▼

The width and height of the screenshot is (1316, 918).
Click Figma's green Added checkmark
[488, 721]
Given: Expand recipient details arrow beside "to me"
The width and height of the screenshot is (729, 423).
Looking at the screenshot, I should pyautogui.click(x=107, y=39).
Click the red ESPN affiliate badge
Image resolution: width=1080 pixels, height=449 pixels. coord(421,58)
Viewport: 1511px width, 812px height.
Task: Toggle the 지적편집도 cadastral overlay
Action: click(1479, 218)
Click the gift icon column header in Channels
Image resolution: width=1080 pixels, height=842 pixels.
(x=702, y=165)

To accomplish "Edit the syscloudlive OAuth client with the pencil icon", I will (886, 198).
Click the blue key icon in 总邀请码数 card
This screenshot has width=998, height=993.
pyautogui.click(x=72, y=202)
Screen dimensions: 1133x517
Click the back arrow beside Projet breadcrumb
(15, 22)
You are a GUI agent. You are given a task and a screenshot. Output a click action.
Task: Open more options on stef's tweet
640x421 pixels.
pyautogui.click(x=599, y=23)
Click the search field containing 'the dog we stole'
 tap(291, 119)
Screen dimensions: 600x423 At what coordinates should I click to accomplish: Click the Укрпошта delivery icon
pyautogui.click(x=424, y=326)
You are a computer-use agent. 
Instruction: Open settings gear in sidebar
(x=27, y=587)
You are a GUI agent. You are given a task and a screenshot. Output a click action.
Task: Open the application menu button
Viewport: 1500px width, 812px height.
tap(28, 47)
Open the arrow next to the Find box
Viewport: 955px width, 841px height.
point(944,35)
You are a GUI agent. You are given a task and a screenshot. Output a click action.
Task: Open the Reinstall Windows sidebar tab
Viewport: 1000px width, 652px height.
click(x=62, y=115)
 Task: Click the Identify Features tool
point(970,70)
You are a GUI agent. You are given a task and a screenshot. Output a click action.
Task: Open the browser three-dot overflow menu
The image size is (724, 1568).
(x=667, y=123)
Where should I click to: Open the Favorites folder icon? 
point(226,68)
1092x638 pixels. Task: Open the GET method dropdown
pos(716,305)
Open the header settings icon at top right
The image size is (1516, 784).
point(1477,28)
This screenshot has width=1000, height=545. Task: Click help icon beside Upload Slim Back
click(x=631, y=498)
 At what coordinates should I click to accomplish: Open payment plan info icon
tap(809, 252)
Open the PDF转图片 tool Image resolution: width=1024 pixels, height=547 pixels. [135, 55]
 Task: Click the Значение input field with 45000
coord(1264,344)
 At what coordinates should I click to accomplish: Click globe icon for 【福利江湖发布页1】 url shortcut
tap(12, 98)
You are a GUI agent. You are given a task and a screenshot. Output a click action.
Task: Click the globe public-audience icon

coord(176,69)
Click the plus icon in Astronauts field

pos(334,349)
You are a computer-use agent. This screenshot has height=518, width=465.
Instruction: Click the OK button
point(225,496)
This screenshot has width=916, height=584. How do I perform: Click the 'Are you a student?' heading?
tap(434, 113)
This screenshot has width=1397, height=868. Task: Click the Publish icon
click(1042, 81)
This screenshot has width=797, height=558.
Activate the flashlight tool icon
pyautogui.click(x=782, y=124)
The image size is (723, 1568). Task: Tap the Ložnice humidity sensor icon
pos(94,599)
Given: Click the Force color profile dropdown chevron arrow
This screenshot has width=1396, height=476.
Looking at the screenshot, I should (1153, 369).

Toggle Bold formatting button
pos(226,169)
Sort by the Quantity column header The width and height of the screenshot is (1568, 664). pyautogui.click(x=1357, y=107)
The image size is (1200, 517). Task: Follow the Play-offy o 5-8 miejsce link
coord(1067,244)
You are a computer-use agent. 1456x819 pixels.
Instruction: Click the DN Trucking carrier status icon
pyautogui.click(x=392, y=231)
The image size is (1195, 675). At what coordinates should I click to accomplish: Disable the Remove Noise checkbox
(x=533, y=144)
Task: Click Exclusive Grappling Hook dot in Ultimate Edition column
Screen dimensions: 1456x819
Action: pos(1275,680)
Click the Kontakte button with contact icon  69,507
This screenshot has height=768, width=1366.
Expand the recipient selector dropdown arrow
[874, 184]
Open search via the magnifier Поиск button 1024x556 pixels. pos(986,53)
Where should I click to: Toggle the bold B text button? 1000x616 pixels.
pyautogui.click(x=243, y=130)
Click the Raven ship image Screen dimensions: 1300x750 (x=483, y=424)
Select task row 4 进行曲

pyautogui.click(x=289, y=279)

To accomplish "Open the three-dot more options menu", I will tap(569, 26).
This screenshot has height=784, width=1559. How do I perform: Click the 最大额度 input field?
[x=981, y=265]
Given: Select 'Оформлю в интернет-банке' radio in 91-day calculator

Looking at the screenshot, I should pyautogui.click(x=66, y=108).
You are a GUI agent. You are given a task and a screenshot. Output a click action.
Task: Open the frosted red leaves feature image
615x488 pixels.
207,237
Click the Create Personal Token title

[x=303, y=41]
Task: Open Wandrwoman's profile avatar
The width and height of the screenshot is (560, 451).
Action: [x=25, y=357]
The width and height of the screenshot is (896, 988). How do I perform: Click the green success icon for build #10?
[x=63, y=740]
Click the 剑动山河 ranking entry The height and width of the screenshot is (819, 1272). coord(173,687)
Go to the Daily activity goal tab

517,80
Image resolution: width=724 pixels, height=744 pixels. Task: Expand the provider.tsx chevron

▲

### DIRECTIONS FOR THIS TASK:
Please output the full listing, keeping every character the same.

### TASK RESULT:
The width and height of the screenshot is (1316, 918).
Click Figma's green Added checkmark
[488, 721]
Given: Expand recipient details arrow beside "to me"
The width and height of the screenshot is (729, 423).
Looking at the screenshot, I should pyautogui.click(x=107, y=39).
Click the red ESPN affiliate badge
Image resolution: width=1080 pixels, height=449 pixels. coord(421,58)
Viewport: 1511px width, 812px height.
Task: Toggle the 지적편집도 cadastral overlay
Action: click(1479, 218)
Click the gift icon column header in Channels
Image resolution: width=1080 pixels, height=842 pixels.
(x=702, y=165)

To accomplish "Edit the syscloudlive OAuth client with the pencil icon", I will (886, 198).
Click the blue key icon in 总邀请码数 card
This screenshot has width=998, height=993.
pyautogui.click(x=72, y=202)
Screen dimensions: 1133x517
Click the back arrow beside Projet breadcrumb
(15, 22)
You are a GUI agent. You are given a task and a screenshot. Output a click action.
Task: Open more options on stef's tweet
640x421 pixels.
pyautogui.click(x=599, y=23)
Click the search field containing 'the dog we stole'
 tap(291, 119)
Screen dimensions: 600x423 At what coordinates should I click to accomplish: Click the Укрпошта delivery icon
pyautogui.click(x=424, y=326)
You are a computer-use agent. 
Instruction: Open settings gear in sidebar
(x=27, y=587)
You are a GUI agent. You are given a task and a screenshot. Output a click action.
Task: Open the application menu button
Viewport: 1500px width, 812px height.
tap(28, 47)
Open the arrow next to the Find box
Viewport: 955px width, 841px height.
point(944,35)
You are a GUI agent. You are given a task and a screenshot. Output a click action.
Task: Open the Reinstall Windows sidebar tab
Viewport: 1000px width, 652px height.
click(x=62, y=115)
 Task: Click the Identify Features tool
point(970,70)
You are a GUI agent. You are given a task and a screenshot. Output a click action.
Task: Open the browser three-dot overflow menu
The image size is (724, 1568).
(x=667, y=123)
Where should I click to: Open the Favorites folder icon? 
point(226,68)
1092x638 pixels. Task: Open the GET method dropdown
pos(716,305)
Open the header settings icon at top right
The image size is (1516, 784).
point(1477,28)
This screenshot has width=1000, height=545. Task: Click help icon beside Upload Slim Back
click(x=631, y=498)
 At what coordinates should I click to accomplish: Open payment plan info icon
tap(809, 252)
Open the PDF转图片 tool Image resolution: width=1024 pixels, height=547 pixels. [135, 55]
 Task: Click the Значение input field with 45000
coord(1264,344)
 At what coordinates should I click to accomplish: Click globe icon for 【福利江湖发布页1】 url shortcut
tap(12, 98)
You are a GUI agent. You are given a task and a screenshot. Output a click action.
Task: Click the globe public-audience icon

coord(176,69)
Click the plus icon in Astronauts field

pos(334,349)
You are a computer-use agent. This screenshot has height=518, width=465.
Instruction: Click the OK button
point(225,496)
This screenshot has width=916, height=584. How do I perform: Click the 'Are you a student?' heading?
tap(434, 113)
This screenshot has width=1397, height=868. Task: Click the Publish icon
click(1042, 81)
This screenshot has width=797, height=558.
Activate the flashlight tool icon
pyautogui.click(x=782, y=124)
The image size is (723, 1568). Task: Tap the Ložnice humidity sensor icon
pos(94,599)
Given: Click the Force color profile dropdown chevron arrow
This screenshot has width=1396, height=476.
Looking at the screenshot, I should (1153, 369).

Toggle Bold formatting button
pos(226,169)
Sort by the Quantity column header The width and height of the screenshot is (1568, 664). pyautogui.click(x=1357, y=107)
The image size is (1200, 517). Task: Follow the Play-offy o 5-8 miejsce link
coord(1067,244)
You are a computer-use agent. 1456x819 pixels.
Instruction: Click the DN Trucking carrier status icon
pyautogui.click(x=392, y=231)
The image size is (1195, 675). At what coordinates should I click to accomplish: Disable the Remove Noise checkbox
(x=533, y=144)
Task: Click Exclusive Grappling Hook dot in Ultimate Edition column
Screen dimensions: 1456x819
Action: pos(1275,680)
Click the Kontakte button with contact icon  69,507
This screenshot has height=768, width=1366.
Expand the recipient selector dropdown arrow
[874, 184]
Open search via the magnifier Поиск button 1024x556 pixels. pos(986,53)
Where should I click to: Toggle the bold B text button? 1000x616 pixels.
pyautogui.click(x=243, y=130)
Click the Raven ship image Screen dimensions: 1300x750 (x=483, y=424)
Select task row 4 进行曲

pyautogui.click(x=289, y=279)

To accomplish "Open the three-dot more options menu", I will tap(569, 26).
This screenshot has height=784, width=1559. How do I perform: Click the 最大额度 input field?
[x=981, y=265]
Given: Select 'Оформлю в интернет-банке' radio in 91-day calculator

Looking at the screenshot, I should pyautogui.click(x=66, y=108).
You are a GUI agent. You are given a task and a screenshot. Output a click action.
Task: Open the frosted red leaves feature image
615x488 pixels.
207,237
Click the Create Personal Token title

[x=303, y=41]
Task: Open Wandrwoman's profile avatar
The width and height of the screenshot is (560, 451).
Action: [x=25, y=357]
The width and height of the screenshot is (896, 988). How do I perform: Click the green success icon for build #10?
[x=63, y=740]
Click the 剑动山河 ranking entry The height and width of the screenshot is (819, 1272). coord(173,687)
Go to the Daily activity goal tab

517,80
Image resolution: width=724 pixels, height=744 pixels. Task: Expand the provider.tsx chevron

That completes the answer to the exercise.